А какие они у нас, пейзажи средней, степной части Кубани? Что и говорить, вряд ли смогут они потрясти воображение. Поля, поля, разделенные лесополосами – больше из акации и клена, реже из абрикоса, жерделы, алычи, тополя, грецкого ореха и дуба. Однако во всем есть своя прелесть, и разноцветные нивы Кубанской равнины, обрамленные золотеющими по осени посадками южных деревьев, с молчаливыми курганами, заросшими терновником, с тихими реками в желтых шубах тростника тоже волнуют охотничьи сердца. И плавающие над полями в потоках нагретого воздуха канюки и луни, и русак, заполошно удирающий от боронящего пашню трактора.

Но в тот день путь наш лежал на запад, к побережью седого Азова, где широкой полосой мелководных лиманов и поросших дикой травой гряд раскинулись плавни.

Полторы сотни километров – довольно значительное расстояние для грузовой машины выпуска шестидесятых годов. Асфальт закончился, за машиной потянулся широкий и густой столб пыли, гравий защелкал по кузову. День угасал, его прощальным аккордом стала стайка уток, тянувшая в оранжевом свете
заката над недалекой балочкой.

– Микола! – заорал брату, показывая рукой на кряковых, Володька Краснощек. – Бачь!

Тот махнул рукой:

– Там будэ валом…

И сердце мое в очередной раз замерло от этого «там», потому что это слово сейчас означало благословенную, удивительную, богатую и тогда совсем еще не познанную мной страну с названием «плавни». Там летали несчитанные стаи уток, тянули в неведомую даль табуны гусей, легионы лысух укрывали черным покрывалом лиманы, плыли в воде густые косяки тарани и судака, крались в камышах пушистые енотовидные собаки, в погоне за рыбой бурунили воду в ериках норки и выдры, там трещали в тростниковых зарослях дикие свиньи.

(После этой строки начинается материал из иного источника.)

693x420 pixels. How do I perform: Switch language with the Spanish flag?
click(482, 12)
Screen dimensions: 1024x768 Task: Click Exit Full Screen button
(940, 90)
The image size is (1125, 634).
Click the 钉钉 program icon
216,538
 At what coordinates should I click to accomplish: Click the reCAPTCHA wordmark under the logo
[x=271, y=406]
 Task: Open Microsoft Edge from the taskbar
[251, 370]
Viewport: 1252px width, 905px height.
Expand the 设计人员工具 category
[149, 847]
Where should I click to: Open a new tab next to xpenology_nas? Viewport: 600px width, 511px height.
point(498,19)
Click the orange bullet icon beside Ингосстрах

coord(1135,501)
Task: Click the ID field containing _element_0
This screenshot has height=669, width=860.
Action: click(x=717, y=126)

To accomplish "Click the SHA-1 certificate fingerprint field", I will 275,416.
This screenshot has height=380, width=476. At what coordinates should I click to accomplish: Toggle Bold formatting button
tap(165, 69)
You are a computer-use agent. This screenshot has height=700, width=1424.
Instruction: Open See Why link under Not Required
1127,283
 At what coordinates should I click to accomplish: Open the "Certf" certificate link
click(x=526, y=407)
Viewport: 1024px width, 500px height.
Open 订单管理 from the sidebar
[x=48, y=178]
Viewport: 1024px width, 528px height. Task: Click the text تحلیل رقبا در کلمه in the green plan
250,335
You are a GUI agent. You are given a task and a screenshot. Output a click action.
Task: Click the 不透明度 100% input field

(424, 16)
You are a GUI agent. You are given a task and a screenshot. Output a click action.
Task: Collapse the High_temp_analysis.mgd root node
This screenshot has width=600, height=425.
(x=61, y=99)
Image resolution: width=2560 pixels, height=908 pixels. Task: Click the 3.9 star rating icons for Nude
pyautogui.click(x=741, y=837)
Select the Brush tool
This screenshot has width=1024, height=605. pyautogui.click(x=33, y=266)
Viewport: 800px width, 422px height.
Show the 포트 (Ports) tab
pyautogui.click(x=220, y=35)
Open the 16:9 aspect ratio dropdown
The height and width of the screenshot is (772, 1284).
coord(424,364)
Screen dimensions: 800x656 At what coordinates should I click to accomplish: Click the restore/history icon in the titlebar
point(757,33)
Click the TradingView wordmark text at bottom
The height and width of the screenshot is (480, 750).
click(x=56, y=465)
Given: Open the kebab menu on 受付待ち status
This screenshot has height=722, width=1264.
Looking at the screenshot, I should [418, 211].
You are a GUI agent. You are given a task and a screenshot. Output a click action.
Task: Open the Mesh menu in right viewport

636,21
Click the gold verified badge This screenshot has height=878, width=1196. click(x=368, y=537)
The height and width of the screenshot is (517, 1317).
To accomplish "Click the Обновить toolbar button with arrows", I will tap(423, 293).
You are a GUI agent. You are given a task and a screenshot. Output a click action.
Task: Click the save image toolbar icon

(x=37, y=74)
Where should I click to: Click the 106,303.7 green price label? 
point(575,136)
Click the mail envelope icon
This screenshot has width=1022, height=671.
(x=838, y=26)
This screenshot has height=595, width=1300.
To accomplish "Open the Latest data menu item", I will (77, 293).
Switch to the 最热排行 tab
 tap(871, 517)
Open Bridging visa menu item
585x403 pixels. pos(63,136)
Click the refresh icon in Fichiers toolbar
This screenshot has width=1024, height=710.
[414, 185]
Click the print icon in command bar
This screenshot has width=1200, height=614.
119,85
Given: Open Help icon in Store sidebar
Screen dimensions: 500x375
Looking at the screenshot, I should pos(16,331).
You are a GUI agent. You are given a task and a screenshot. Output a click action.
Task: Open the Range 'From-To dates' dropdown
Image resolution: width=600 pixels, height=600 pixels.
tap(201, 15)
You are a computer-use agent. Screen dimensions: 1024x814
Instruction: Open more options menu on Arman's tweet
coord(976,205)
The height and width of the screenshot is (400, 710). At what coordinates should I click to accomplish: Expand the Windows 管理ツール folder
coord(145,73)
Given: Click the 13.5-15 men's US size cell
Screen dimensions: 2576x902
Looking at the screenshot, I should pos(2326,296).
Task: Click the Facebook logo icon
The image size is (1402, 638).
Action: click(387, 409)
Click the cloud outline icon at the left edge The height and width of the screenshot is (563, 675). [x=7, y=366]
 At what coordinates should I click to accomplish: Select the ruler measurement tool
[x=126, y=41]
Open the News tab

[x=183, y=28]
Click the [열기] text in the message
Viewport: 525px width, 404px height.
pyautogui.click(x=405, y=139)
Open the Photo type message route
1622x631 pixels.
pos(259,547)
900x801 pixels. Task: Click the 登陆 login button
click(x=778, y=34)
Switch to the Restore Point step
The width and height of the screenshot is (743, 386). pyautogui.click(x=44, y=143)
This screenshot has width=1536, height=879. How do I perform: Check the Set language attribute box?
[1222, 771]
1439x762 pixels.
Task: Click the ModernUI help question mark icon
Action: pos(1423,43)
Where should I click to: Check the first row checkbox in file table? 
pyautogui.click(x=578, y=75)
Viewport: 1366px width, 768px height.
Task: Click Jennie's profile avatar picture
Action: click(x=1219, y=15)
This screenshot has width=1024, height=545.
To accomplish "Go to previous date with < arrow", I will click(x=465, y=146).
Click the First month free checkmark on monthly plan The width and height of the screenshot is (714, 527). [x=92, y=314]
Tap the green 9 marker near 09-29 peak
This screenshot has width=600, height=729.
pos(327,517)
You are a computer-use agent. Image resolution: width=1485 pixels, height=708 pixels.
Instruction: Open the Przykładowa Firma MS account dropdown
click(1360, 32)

И белоснежные лебеди, и удивительные в своем синхронном полете пеликаны, и молчаливые бесконечные вереницы черных бакланов, и грациозные каравайки с клювами-серпами, бродящие по отмелям среди россыпей разноцветных и разновеликих куликов, – всё это было там, в плавнях. Плавни были Меккой кубанских охотников-степняков, их вековечным Эльдорадо – их, а значит, и моим.

Стемнело, а мы всё ехали, и я знал, что там, за бортом, поля сменились непаханой землей, камышовые заросли на них стали чаще и гуще, и это было преддверием плавней. Когда подъезжали к станице Гривенской, отец, перекрывая гул машины, крикнул мне:

– Слышишь? Как пахнет? А-а! Так только в плавнях пахнет!

Я, ухватившись за вибрирующий край будки, подставил лицо встречному потоку воздуха, в котором улавливался нежный, кисловатый и свежий, ни с чем не сравнимый запах. Он будоражил сердце, пьянил голову надвигающимся счастьем большой охоты.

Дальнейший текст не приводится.